En parecidos términos escribió Nicolas Ogarev a su amante Mary Sutherland para explicarle lo sucedido. Él era un exiliado ruso, borracho y revolucionario. Ella, prostituta. Dos marginados sociales que veían a la sociedad londinense como realmente era. Loca. Estúpida. Quizá los únicos. Las sociedades padecen hipermetropía por naturaleza. Y necesitan de la distancia para ver. El Estado es el único garante de la vida en Gran Bretaña. Más que dios. Y mucho más que uno mismo. Hasta el absurdo de matar a quien usurpe su potestad de velar por ella. Los españoles no somos así. A nosotros nos parece mucho más lógico castigar a quien se mata lentamente que al que lo intenta de una sola vez. Al asesino en potencia. Contra sí mismo. Y por eso multamos al que no se pone el cinturón en el coche o al que no lleva casco en la moto. La verdad es otra. El Estado no vela por la vida del conductor sino por la suya propia. No protege la salud pública sino la sanidad pública. La de sus arcas. Su dinero.

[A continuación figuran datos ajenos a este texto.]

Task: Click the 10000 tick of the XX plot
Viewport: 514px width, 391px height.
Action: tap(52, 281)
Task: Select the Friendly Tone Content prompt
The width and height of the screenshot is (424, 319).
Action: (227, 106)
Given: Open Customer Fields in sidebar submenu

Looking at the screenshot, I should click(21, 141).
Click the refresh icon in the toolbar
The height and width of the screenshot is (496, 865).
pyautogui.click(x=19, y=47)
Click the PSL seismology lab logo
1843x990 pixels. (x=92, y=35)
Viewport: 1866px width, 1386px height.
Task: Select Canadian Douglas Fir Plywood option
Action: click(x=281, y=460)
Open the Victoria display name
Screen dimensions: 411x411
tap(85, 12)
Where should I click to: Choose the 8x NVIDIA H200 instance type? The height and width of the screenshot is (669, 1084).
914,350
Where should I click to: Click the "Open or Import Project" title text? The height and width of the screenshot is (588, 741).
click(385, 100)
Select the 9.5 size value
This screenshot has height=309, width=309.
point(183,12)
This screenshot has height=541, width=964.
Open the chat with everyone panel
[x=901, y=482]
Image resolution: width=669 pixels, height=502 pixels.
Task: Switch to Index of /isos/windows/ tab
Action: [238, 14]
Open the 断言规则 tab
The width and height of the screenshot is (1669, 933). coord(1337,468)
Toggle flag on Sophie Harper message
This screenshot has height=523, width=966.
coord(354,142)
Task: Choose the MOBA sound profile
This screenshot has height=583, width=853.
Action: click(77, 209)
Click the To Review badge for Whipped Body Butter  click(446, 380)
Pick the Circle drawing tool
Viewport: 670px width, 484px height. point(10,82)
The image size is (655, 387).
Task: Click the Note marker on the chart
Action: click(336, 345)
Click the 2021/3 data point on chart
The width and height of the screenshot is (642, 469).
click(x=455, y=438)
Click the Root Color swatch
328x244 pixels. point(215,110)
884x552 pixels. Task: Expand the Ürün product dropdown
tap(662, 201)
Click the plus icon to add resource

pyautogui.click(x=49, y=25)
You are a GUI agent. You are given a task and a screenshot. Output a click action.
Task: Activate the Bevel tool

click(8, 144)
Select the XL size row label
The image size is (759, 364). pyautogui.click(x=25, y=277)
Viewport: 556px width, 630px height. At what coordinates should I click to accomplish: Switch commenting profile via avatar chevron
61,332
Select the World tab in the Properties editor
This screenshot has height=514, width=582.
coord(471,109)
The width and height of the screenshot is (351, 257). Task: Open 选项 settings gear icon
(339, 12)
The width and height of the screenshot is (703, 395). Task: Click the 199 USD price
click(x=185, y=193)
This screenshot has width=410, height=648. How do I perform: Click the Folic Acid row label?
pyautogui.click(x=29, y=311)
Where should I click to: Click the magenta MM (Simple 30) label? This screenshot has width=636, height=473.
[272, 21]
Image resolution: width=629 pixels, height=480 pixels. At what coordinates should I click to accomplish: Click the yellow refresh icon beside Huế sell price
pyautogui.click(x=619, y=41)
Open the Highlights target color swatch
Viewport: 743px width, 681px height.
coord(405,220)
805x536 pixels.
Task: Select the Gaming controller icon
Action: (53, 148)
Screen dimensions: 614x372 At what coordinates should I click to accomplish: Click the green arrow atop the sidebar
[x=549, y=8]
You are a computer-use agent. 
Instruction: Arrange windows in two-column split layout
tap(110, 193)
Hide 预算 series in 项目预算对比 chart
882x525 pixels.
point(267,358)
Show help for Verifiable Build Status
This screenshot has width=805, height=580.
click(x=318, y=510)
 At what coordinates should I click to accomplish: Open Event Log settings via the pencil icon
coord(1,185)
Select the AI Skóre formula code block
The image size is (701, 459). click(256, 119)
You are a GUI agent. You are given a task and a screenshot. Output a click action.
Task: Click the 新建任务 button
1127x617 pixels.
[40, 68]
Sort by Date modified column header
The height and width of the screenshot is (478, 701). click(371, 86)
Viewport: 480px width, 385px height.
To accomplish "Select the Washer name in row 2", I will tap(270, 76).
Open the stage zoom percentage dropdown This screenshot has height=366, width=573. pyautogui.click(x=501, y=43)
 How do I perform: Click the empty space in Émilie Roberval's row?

La libertad pasó de ser una reivindicación en la dictadura, a una conquista en la democracia. Hoy apenas es una presunción. Un contexto. Como la ropa o los zapatos que olvidamos llevar puestos. Cada vez que una medida proteccionista del poder invade nuestra esfera privada, habitualmente justificada por el bien común, padecemos un recorte sensible en nuestra libertad. Y son muchas las microviolencias económicas, sociales, políticas o culturales, que han reducido nuestra libertad individual o colectiva como a un Gulliver maniatado por sogas liliputienses. Ser suicida, borracho o prostituta son decisiones legítimas y respetables si se toman desde la más absoluta libertad. Igual que ser borracha o prostituto. Pero la ley entrará a tajo contra ellos, igual que hizo con los fumadores y drogadictos, cuando las cuentas no cuadren. Sólo entonces. Y por ahora, el Estado gana más permitiendo que prohibiendo.
Esta lujuria económica del poder ciega los valores que nos vendieron para ocuparlo. Porque no es igual prostituirse por libre voluntad que por necesidad o por la fuerza. Ni beber porque se quiere, a no poder evitar caer al suelo todos los días. Ni arrogarse el discurso social a favor de los más humildes, y actuar contra ellos subiendo impuestos indirectos y recortando universalmente desgravaciones fiscales. Dos recortes sutiles de la única libertad que aún nos queda visible: la libertad de consumir. Con la soga al cuello.